First off, I'd like to wish everyone a happy Colonialism Day. Second, I would like to thank SBJ for filling in for me last week, as I was having connection issues and couldn't get Rare Article up. If you recall, two weeks ago I promised a review of what's been going on with this year's VGC. I mean to fulfill that promise, so here is the article that I should have had up a long time ago:
When the rules for VGC 2012 were announced I wrote an article about my predictions for VGC 2012. This article will serve as an update to that, as I was right about a few things, but wrong about a ton of others. Cue the silly chapter headings.
Chapter 1: Goodstuffs, Or: "Goodstuffs" Sounds Like a Candy Bar
Last year, if someone was not running any particular strategy, one would say that they were running a "goodstuffs" team. In other words, there is no unifying theme, but all the Pokémon are good, and they work well in doubles. Surprisingly, it's not the weather teams that are doing the best, but these goodstuffs teams. Sure, weather is common, and perhaps more common than goodstuffs, but it has too many counters to be a sure-fire success. Because of this, we're going to look at a few Pokémon that show up on many goodstuffs teams.
Zapdos has been showing up a ton, specifically a Zapdos that has been taught Heat Wave by a Gen IV tutor. Zapdos' special attack and speed, along with it's ability to counter rain and hail teams with Thunderbolt and Heat Wave, respectively, makes it a force to be reckoned with. (The grammar snob in me wants to say "...makes it a force with which to be reckoned," as ending statements with prepositions is something up with which I shall not put, but it sounds weird to write it that way.) The tough thing for those of us who don't enjoy hacking is that getting a Zapdos with perfect IVs is difficult, as you only have one chance to catch it. RNGing is the only real "legit" way to reliably get a perfect IV Zapdos. An alternate option to Zapdos could be Electivire, as it has access to ThunderPunch and Fire Punch, but unfortunately it is at a disadvantage being a physical attacker due to the presence of Intimidate.

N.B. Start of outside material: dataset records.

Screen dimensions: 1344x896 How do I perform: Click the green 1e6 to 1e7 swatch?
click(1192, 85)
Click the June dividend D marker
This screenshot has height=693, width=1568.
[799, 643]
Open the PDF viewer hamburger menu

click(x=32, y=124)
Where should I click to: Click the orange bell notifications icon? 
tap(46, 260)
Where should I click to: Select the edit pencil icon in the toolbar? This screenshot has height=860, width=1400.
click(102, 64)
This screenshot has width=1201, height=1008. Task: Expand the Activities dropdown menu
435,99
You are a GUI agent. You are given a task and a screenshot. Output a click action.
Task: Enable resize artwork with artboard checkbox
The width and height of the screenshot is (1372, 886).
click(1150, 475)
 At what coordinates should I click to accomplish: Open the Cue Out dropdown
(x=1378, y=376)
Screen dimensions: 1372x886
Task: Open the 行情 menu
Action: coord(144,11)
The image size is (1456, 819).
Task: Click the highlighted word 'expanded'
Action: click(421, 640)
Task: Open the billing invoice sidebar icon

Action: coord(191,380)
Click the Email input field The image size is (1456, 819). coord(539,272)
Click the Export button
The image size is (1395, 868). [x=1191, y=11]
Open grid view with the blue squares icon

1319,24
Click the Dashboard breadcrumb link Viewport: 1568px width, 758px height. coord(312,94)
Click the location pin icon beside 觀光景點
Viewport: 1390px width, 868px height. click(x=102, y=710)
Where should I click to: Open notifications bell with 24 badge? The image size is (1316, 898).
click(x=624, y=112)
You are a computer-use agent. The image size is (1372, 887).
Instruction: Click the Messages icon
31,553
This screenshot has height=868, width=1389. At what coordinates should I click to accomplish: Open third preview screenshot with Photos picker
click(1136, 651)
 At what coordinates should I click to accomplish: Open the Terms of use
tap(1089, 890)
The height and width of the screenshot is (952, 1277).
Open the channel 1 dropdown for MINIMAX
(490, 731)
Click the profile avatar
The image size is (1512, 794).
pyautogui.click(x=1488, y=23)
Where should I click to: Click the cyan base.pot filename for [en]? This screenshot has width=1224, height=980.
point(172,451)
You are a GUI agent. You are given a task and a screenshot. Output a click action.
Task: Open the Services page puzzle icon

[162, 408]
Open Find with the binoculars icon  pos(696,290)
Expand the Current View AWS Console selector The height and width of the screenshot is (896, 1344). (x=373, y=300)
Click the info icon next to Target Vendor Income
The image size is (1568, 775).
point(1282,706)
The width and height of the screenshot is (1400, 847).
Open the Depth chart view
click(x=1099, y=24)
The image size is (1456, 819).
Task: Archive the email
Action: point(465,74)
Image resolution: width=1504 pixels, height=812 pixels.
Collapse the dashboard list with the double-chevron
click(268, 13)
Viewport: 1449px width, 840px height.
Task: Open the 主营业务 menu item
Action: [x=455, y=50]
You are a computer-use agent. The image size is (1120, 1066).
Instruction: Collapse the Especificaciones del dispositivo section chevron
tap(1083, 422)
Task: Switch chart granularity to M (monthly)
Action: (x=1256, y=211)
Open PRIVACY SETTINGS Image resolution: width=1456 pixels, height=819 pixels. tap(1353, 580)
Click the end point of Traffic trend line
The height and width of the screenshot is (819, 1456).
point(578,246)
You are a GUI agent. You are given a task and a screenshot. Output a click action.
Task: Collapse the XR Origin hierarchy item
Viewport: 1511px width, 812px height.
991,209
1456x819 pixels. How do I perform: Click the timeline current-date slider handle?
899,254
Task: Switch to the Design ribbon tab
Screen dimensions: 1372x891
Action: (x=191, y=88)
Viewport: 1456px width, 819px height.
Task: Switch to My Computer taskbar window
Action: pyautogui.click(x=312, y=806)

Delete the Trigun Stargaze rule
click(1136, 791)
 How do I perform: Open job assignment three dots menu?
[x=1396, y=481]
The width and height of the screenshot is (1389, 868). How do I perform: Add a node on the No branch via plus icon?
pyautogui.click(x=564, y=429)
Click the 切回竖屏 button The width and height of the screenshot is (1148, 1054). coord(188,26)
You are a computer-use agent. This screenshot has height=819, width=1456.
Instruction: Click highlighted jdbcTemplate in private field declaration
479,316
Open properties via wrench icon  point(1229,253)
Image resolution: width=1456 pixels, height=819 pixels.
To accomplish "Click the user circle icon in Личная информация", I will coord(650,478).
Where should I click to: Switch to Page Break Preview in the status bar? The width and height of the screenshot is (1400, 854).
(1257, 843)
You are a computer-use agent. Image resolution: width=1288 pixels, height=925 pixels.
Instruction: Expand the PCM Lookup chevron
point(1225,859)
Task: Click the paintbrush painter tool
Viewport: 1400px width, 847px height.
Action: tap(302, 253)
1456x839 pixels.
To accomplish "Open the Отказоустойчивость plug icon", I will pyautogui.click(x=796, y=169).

The appearance of Hitmontop in many of my matches was a surprise to me at first, but it makes a lot of sense now. He is a good Fake Out user with access to Rock Slide and Close Combat. Can you really ask for much more? Hitmontop essentially fills the place that Mienshao filled last year, and does it a little bit better.
Scizor is on almost every team I see, including a ton of weather teams. His low speed and access to Technition boosted priority moves makes him a great counter to Trick Room teams. His typing makes him sweep through hail like a boss. He is not weak to any moves common to rain teams. Sure, his fire weakness makes him a liability to sun, but that's why you stick him in the back when you see a Ninetales.
4. Other Common Pokes
Lati@s are in a ton of teams, as they are some of the strongest Pokémon that are still legal. Cresselia is a great supporter/set-up 'mon, Hariyama is a good Fake Out utilizer for Trick Room teams, and the Kami trio returns with their usefull abilities and high base stats.
Chapter 2: Weather, Or: Weather or not You Want it, It's Back!
I'm particularly proud of that pun I just made in the chapter title. Anyway, weather isn't as ubiquitous as I would have predicted. Sure, it's the most common strategy, but there are a ton of other teams cropping up that are doing just as well, and often better. However I thought I should still mention weather teams as any VGC player will come across a few. Rain is the most common, so make sure to bring some electric moves.
Another good strategy for fighting weather is to bring some of your own. A common thing to do is to put an Abamasnow along with a Pokémon that can learn Blizzard in your third and fourth spot, so that when your first two Pokémon get taken out by a weather team you can not only stop their weather but get an invaluable momentum boost.